What you will do: Of the entries below, return only those lines from the line with "Viewport: 457px width, 571px" to the line with "Focus the Name input field", exactly, both included.

---- Study material

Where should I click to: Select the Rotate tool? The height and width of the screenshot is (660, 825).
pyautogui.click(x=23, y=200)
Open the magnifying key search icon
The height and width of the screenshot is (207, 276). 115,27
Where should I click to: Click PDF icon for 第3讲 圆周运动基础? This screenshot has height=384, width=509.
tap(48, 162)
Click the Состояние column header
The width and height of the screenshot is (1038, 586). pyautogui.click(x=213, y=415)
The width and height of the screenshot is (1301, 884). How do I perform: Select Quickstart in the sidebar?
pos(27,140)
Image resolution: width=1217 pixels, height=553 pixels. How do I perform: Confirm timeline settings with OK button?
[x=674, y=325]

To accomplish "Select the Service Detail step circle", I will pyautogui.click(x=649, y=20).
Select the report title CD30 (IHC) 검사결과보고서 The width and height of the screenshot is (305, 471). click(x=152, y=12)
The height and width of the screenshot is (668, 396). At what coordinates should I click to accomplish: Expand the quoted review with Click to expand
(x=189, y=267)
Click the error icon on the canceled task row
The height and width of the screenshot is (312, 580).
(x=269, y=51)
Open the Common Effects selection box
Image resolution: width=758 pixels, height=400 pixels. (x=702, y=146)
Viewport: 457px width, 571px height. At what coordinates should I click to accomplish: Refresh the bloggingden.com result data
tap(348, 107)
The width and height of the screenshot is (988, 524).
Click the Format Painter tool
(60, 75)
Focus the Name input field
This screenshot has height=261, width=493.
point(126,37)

--------

Written solution:
Viewport: 457px width, 571px height. At what coordinates should I click to accomplish: Refresh the bloggingden.com result data
tap(348, 107)
The width and height of the screenshot is (988, 524).
Click the Format Painter tool
(60, 75)
Focus the Name input field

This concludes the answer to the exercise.